BUDAYA, DIMADURA – Mungkin paramaos dimadura belum banyak yang tahu, bahwa ternyata pencetus tradisi Lebaran Ketupat adalah seorang wali di antara 9 wali yang menyebarkan agama Islam di tanah Jawa.
Dialah Sunan Kalijaga, pemilik nama daging Raden Said atau Raden Sahid yang menyandang gelar Syekh Malaya, lahir pada tahun 1450 Masehi. Murid Sunan Bonang ini adalah putra seorang adipati di Tuban, yakni Tumenggung Wilatikta atau Raden Sahur.
Sunan Kalijaga merupakan salah seorang walisongo yang menyebarkan sekaligus mengenalkan sejumlah ajaran Islam di Indonesia, khususnya di tanah Jawa, melalui media seni dan tradisi.
Sejarah Lebaran Ketupat
Alkisah kala itu, mayoritas penduduk di Jawa masih memeluk kepercayaan Animisme dan Dinamisme. Menyiasati keadaan tersebut, Sunan Kalijaga coba melakukan pendekatan dakwah dengan memanfaatkan media ketupat.
Untuk bisa memanfaatkan media ketupat dalam dakwahnya, Sunan Kalijaga terlebih dahulu memperkenalkan konsep ‘puasa full setahun’ hanya dengan melaksanakan puasa sebanyak enam hari di bulan Syawal plus satu bulan penuh di bulan Ramadan.
Sebagai penutup, maka diperkenalkanlah tradisi Lebaran Ketupat yang, menurut orang Madura, disebut dengan Tellasan Topa’.
Istilah lebaran ketupat sendiri menyimpan makna filosofis-religius dan penuh dengan nuansa penghayatan sufistik. Mari kita urai makna filosofis istilah Lebaran Ketupat berdasarkan ajaran Sunan Kalijaga.
Filosofi Ketupat
Dalam filosofi Jawa, ketupat atau kupat merupakan kependekan dari ngaku lepat dan laku papat. Ngaku lepat berarti mengakui kesalahan, sementara laku papat memiliki arti empat tindakan.
Wujud implementasi dari ngaku lepat tersebut termanifestasi dalam bentuk tradisi sungkeman yang berarti saling mengakui kesalahan selama setahun hidup bermasyarakat.
Tradisi sungkeman atau saling bersalaman ini mengajarkan pentingnya rasa hormat kepada orang tua, sikap rendah hati serta ikhlas untuk saling memaafkan antar sesama.
Filosofi Lebaran
Dalam ajaran Sunan Kalijaga, Lebaran merupakan lanjutan dari penjelasan ngaku lepat, yakni laku papat.
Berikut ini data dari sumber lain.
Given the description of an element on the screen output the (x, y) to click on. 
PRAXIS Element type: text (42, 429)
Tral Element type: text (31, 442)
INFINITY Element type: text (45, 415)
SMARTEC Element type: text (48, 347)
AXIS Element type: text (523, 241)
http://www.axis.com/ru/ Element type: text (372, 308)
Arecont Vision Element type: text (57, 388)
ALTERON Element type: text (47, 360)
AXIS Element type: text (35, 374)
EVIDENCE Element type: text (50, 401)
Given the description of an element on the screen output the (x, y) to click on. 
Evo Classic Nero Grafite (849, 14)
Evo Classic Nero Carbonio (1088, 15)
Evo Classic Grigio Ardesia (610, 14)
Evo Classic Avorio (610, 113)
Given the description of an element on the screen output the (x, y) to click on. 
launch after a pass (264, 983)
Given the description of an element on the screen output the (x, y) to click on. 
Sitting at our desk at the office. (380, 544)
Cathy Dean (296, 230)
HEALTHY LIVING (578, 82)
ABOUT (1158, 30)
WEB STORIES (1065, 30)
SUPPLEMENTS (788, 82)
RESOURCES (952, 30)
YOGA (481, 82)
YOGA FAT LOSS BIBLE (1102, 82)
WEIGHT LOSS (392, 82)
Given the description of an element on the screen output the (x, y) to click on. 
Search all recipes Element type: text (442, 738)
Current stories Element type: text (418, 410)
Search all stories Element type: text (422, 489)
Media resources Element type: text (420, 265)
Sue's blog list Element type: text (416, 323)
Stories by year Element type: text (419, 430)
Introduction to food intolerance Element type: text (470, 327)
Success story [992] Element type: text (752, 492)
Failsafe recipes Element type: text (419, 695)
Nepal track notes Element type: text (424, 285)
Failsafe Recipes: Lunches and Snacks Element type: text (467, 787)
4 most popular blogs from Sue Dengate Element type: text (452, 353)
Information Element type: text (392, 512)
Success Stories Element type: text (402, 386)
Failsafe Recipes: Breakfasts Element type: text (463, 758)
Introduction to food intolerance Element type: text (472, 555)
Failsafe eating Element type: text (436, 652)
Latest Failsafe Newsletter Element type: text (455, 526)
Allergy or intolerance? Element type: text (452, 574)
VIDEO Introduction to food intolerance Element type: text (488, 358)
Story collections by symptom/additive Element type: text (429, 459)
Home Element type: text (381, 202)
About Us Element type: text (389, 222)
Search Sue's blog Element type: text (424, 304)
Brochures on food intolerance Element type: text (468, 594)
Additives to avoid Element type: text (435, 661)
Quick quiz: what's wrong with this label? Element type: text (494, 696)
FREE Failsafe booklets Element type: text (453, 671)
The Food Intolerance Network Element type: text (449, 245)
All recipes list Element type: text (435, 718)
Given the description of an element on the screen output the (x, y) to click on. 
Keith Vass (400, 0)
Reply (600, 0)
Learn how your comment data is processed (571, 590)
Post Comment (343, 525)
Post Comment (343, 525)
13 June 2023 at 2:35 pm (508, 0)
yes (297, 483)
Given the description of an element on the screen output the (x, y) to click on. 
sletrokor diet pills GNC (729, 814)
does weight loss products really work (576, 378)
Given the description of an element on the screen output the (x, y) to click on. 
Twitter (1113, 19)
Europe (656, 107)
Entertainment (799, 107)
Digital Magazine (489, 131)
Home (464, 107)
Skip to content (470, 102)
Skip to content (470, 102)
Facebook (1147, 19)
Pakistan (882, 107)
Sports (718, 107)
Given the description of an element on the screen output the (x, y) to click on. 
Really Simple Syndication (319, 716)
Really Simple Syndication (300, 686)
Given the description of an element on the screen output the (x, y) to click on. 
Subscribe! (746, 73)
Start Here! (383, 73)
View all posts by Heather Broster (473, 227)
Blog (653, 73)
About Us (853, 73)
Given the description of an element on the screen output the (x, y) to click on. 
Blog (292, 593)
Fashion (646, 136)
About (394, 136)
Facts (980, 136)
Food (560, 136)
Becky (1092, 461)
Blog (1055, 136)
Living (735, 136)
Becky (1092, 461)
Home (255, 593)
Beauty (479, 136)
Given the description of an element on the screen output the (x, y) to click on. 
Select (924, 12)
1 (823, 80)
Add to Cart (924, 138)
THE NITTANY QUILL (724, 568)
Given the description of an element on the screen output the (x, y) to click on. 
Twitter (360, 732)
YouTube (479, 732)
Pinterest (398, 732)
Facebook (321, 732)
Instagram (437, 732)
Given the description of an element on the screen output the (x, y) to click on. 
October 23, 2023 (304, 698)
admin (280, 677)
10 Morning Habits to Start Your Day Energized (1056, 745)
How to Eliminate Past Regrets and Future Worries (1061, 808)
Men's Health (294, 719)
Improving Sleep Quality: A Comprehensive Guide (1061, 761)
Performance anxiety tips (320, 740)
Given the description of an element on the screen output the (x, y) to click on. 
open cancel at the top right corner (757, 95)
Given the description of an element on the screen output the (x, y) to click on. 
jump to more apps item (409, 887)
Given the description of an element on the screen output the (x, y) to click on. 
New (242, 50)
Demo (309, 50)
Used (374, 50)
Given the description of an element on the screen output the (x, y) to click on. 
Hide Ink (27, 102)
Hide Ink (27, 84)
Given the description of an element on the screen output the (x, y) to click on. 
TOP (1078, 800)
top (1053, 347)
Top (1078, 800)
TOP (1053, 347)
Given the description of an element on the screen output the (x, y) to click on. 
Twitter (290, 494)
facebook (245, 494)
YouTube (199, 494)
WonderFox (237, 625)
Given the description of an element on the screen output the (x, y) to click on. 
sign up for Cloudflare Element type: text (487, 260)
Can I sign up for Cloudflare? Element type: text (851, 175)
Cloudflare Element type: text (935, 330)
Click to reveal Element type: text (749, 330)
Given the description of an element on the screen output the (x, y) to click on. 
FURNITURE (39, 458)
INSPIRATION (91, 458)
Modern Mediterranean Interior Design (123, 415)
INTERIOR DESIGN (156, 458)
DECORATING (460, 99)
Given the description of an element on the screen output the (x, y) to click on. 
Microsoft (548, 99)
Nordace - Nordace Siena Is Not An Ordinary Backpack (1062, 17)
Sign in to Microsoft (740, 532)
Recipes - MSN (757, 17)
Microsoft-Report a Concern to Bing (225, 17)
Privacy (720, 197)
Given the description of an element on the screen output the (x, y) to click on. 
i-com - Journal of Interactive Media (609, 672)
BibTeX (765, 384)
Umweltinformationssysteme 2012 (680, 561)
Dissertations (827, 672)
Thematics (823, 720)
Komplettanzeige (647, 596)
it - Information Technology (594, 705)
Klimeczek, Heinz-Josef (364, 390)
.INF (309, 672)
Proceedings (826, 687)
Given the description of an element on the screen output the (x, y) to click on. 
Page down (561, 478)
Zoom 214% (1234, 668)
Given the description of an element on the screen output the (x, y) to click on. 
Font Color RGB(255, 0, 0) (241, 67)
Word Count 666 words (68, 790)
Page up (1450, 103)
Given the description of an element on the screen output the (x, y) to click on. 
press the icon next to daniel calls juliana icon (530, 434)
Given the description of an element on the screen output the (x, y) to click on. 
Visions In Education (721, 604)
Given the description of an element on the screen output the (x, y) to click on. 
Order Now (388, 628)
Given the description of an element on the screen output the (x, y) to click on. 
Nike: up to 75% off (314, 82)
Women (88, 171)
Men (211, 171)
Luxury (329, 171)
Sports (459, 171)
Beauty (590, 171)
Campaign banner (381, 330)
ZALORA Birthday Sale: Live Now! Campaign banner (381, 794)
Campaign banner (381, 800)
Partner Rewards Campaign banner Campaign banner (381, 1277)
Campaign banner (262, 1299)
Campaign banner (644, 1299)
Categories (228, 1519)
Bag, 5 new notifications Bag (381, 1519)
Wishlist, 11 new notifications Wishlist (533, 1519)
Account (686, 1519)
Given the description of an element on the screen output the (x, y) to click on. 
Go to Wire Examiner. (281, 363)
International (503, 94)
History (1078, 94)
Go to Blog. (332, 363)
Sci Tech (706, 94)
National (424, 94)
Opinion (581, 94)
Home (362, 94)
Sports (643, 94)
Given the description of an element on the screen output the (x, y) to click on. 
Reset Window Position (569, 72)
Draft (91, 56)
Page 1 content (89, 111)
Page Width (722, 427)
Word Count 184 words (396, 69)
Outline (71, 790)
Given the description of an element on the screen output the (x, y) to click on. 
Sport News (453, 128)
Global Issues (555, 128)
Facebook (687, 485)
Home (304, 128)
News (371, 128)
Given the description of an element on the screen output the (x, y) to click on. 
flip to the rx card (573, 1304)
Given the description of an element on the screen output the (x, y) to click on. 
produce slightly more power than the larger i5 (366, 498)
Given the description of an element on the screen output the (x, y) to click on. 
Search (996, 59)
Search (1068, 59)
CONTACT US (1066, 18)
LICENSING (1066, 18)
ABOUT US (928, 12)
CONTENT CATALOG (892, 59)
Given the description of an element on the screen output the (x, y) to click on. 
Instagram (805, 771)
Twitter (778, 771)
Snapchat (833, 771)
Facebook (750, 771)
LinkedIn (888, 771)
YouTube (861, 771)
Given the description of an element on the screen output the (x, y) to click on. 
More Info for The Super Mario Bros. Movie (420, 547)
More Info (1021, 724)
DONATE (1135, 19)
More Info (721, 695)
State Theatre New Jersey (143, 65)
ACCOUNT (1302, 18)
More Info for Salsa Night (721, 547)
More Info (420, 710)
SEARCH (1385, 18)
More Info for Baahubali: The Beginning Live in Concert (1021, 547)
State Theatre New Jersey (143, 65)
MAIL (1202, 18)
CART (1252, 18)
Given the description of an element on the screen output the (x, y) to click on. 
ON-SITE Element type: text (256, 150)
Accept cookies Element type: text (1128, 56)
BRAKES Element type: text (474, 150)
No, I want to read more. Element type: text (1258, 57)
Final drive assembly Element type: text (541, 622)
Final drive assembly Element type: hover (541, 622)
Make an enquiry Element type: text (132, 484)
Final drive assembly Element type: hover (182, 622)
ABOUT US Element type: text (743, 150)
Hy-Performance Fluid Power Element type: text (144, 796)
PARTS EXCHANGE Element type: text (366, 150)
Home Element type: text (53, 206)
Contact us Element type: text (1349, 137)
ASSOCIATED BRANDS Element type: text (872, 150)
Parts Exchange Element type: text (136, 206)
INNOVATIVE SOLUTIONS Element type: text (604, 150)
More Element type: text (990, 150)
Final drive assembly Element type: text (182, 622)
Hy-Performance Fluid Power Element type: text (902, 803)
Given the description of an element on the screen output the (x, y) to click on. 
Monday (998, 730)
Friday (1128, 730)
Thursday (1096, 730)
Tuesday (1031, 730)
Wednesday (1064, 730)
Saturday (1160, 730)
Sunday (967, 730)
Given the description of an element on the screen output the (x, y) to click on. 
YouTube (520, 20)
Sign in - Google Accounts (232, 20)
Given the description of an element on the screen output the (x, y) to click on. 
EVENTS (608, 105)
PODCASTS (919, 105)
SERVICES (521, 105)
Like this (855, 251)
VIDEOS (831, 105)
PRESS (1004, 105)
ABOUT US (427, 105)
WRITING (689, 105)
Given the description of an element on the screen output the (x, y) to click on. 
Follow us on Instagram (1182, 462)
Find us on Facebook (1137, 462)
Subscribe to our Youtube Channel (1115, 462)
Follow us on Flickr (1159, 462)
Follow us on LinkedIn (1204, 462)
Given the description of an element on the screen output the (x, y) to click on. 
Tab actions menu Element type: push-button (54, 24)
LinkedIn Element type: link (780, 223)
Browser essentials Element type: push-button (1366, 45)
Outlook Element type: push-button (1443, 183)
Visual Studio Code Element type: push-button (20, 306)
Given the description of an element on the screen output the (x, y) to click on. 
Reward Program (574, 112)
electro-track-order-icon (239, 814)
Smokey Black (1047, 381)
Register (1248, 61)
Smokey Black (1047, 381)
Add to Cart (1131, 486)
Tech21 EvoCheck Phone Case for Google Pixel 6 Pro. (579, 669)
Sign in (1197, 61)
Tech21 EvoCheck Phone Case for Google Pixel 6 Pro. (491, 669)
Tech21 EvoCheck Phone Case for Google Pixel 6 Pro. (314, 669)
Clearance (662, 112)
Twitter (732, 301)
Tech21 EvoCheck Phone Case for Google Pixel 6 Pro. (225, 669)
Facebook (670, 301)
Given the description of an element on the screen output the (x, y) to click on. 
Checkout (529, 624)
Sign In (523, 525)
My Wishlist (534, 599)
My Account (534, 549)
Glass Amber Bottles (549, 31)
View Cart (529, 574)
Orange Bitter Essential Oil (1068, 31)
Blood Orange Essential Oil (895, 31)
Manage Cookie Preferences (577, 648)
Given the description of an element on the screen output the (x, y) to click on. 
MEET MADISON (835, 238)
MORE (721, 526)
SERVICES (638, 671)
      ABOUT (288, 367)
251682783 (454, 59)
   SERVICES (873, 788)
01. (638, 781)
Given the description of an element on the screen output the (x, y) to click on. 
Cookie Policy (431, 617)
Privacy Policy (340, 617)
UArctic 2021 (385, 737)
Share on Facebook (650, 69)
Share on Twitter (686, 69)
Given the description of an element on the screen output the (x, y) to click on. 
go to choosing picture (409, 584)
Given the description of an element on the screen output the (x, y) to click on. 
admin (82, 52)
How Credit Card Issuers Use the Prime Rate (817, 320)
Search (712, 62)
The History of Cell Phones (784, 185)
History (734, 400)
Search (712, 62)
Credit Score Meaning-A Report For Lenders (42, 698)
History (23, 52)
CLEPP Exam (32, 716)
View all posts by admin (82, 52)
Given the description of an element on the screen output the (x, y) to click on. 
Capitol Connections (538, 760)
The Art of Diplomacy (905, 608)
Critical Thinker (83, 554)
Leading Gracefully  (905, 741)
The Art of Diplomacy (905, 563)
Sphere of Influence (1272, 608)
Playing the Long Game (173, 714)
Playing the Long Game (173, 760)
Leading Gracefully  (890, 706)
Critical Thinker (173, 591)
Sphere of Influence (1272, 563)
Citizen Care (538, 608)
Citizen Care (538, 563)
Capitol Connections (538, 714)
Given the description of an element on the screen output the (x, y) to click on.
Dalam hal ini, Sunan Kalijaga menguraikan laku papat tersebut dengan 4 istilah, yakni Lebaran, Luberan, Leburan dan Laburan.
1. Lebaran
Kata Lebaran dalam bahasa Madura adalah lebbhârân, berasal dari kata lebbhâr; rampung, selesai, atau terlaksana secara sempurna.
Secara tersirat, kata lebaran dapat dimaknai dengan: usai, atau berakhirlah waktu bulan puasa Ramadan, dan bersiaplah para diri untuk menyongsong hari kemenangan Idulfitri (kembali ke fitrah).
2. Luberan
Bermakna melebur atau melimpah, seumpama air yang tumpah karena wadah sudah terisi penuh.
Pesan moral dalam istilah Luberan ini adalah agar umat Muslim suka berbagi kepada orang yang tidak mampu, seperti rela membayar zakat fitrah karena sejatinya harta itu merupakan hak orang miskin. Kita bayarkan zakat fitrah agar harta kita juga ikut menjadi suci.
3. Leburan
Istilah Leburan atau melebur berarti habis menyatu. Artinya, momen lebaran adalah kesempatan bagi umat Islam untuk meleburkan dosa dengan cara saling bermaafan sehingga mereka benar-benar kembali ke fitrah, kembali suci.
4. Laburan
Laburan berasal dari kata labur atau kapur. Kapur sendiri merupakan zat pewarna yang berwarna putih dan bisa digunakan untuk menjernihkan benda cair.
Artinya, hati seorang Muslim harus bisa kembali jernih, putih, seumpama warna dan sifat kapur. Kita lahir dalam keadaan suci dan bersih, maka setelah berpuasa sebulan Ramadan penuh plus 6 hari di bulan Syawal, kita pun harus bisa kembali putih, bersih dan suci dari hal-hal duniawi.
Filosofi Anyaman Ketupat
Lebaran Ketupat sendiri tidak bisa dilepaskan dari sajian ketupat yang terbuat dari anyaman janur atau daun kelapa berisi beras.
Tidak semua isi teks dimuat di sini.